A deep learning algorithm was then trained to study these four images and assess a person’s heart disease risk. The results, validated in a further 1,000 patients, saw the algorithm correctly detecting heart disease in 80 percent of the cohort. Additionally, the algorithm could accurately detect patients without coronary artery disease 61 percent of the time.

“The algorithm had a moderate performance, and additional clinical information did not improve its performance, which means it could be used easily to predict potential heart disease based on facial photos alone,” says Xiang-Yang Ji, one of the researchers working on the study. “The cheek, forehead and nose contributed more information to the algorithm than other facial areas. However, we need to improve the specificity as a false positive rate of as much as 46% may cause anxiety and inconvenience to patients, as well as potentially overloading clinics with patients requiring unnecessary tests.”

Obviously the accuracy of the algorithm is nowhere near what would be needed to roll it out into clinical environments, but the research team is cognizant of the algorithm’s current limitations and clearly understands further development and validation is necessary.
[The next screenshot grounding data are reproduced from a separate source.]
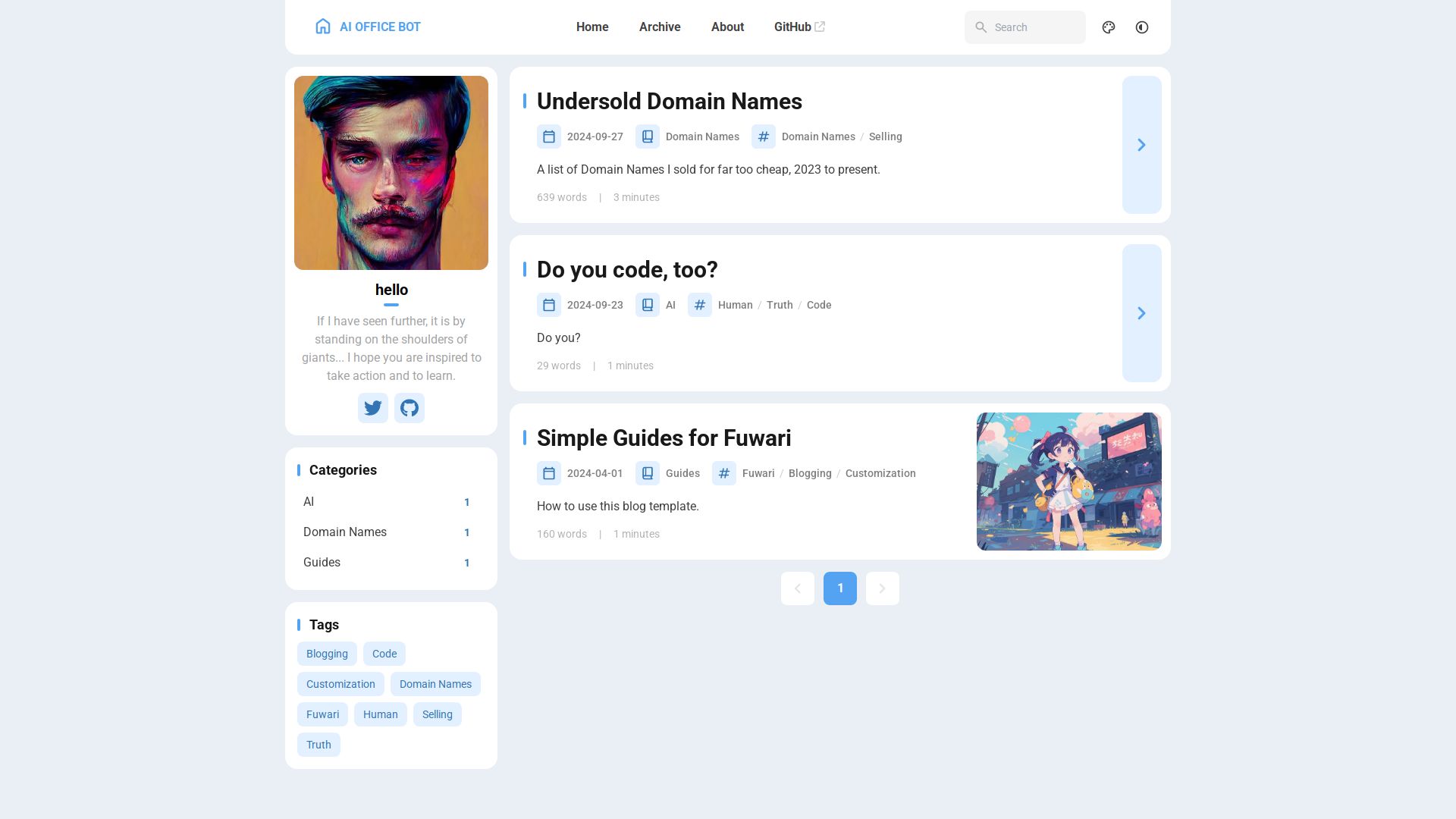The height and width of the screenshot is (819, 1456).
Task: Click the calendar icon beside 2024-09-27
Action: tap(548, 136)
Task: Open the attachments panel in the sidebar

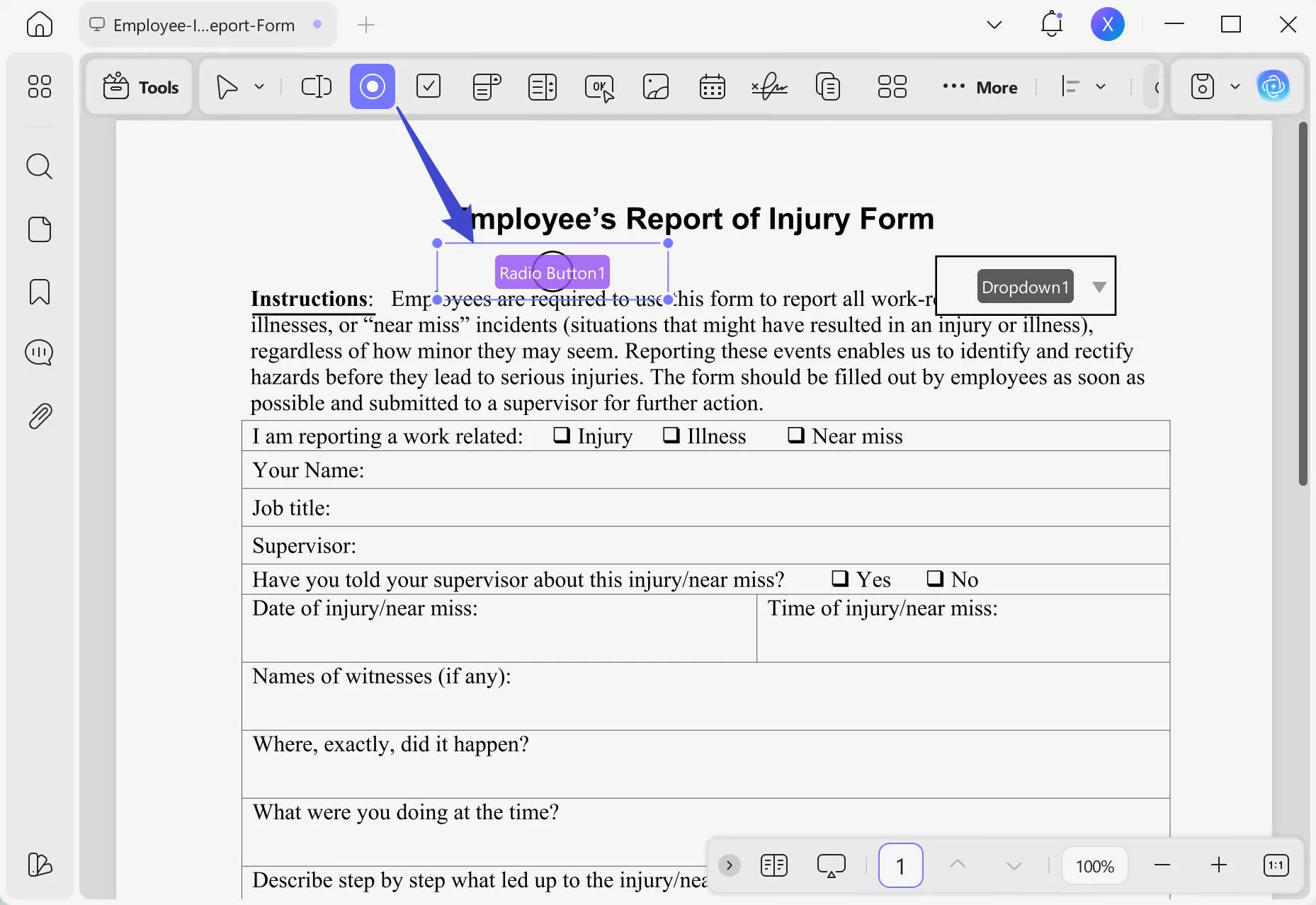Action: coord(40,415)
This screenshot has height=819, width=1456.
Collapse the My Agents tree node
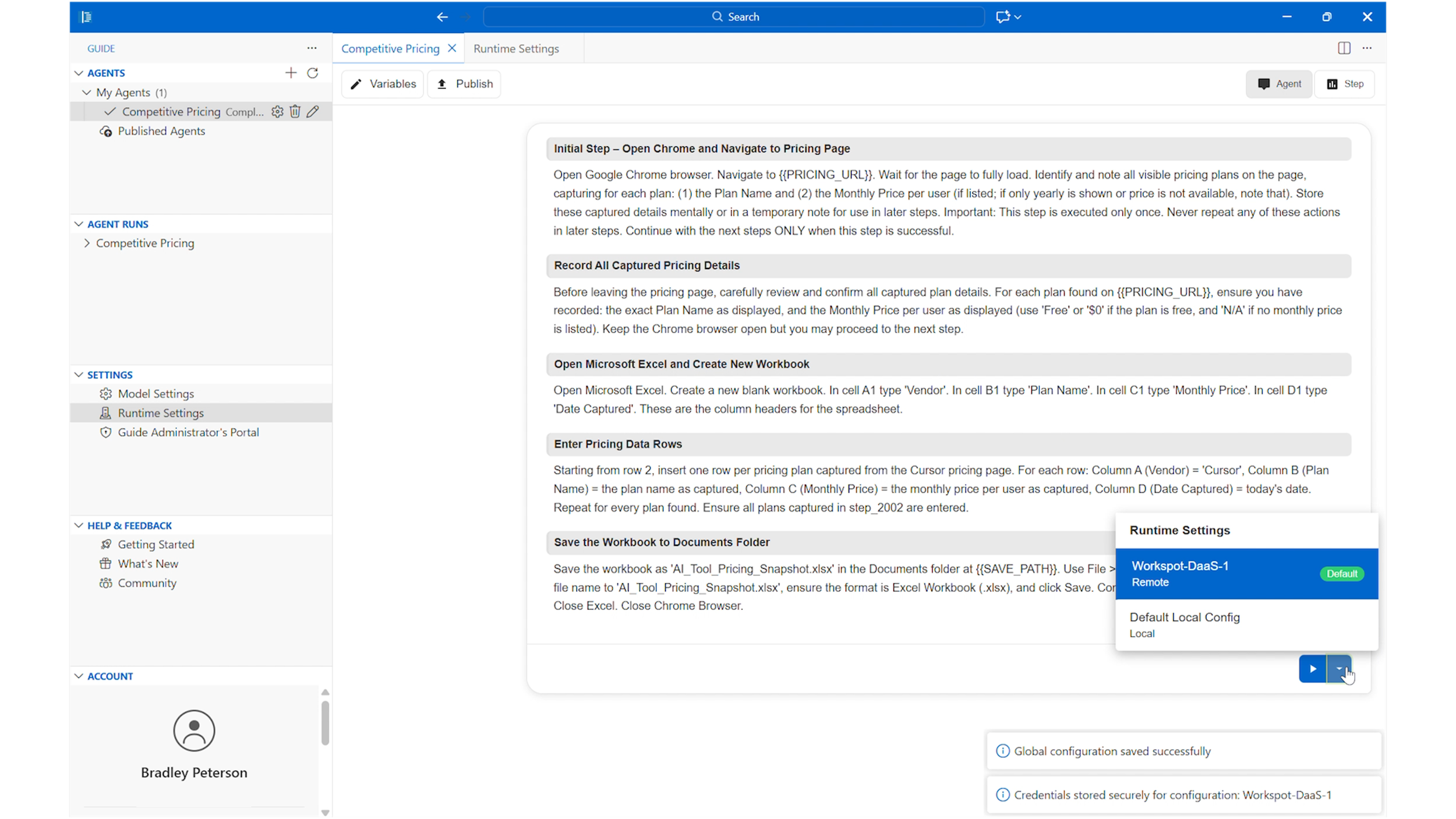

“To our knowledge, this is the first work demonstrating that artificial intelligence can be used to analyze faces to detect heart disease,” says Zhe Zheng, lead on the new research. “It is a step towards the development of a deep-learning-based tool that could be used to assess the risk of heart disease, either in outpatient clinics or by means of patients taking ‘selfies’ to perform their own screening.”

An editorial from two University of Oxford cardiovascular experts acknowledge the potential benefits for this kind of AI-assisted diagnostic is immense. Charalambos Antoniades and Christos Kotanidis, who did not work on this current research, point out that although this technology is not ready to be deployed, these kinds of innovative diagnostics could “revolutionize medicine as we know it.”

However, Antoniades and Kotanidis do note there will considerable ethical challenges faced once these diagnostic tools are good enough for prime time. Of particular concern is the potential for non-medical professionals to collect this kind of private health information.

“… such a technology may raise concerns about misuse of information for discriminatory purposes,” the pair write in their editorial. “Unwanted dissemination of sensitive health record data, that can easily be extracted from a facial photo, renders technologies such as that discussed here a significant threat to personal data protection, potentially affecting insurance options.”

Peter Bannister, from the Institution of Engineering and Technology, also echoes these concerns. Bannister suggests, although this kind of diagnostic tool promises “great benefits” as an early-stage detection tool, the significant ethical concerns surrounding misuse must be addressed before the technology is deployed.

“Given that the algorithm makes a determination about health based on easily obtainable ‘selfies’ at a stage before the patient themselves might be aware they have the condition, it raises concerns that the algorithm could be maliciously applied on data in the public domain, for example a screenshot from a webconference call being used to discriminate against someone on the basis of their future health insurance premiums,” says Bannister.

The research team behind this new diagnostic algorithm seems well aware of the ethical minefield in their research. Zheng says resolving these issues of privacy will be fundamental as their research progresses and the algorithm’s accuracy is improved.

“Ethical issues in developing and applying these novel technologies is of key importance,” says Zheng. “We believe that future research on clinical tools should pay attention to the privacy, insurance and other social implications to ensure that the tool is used only for medical purposes.”

The new study was published in the European Heart Journal.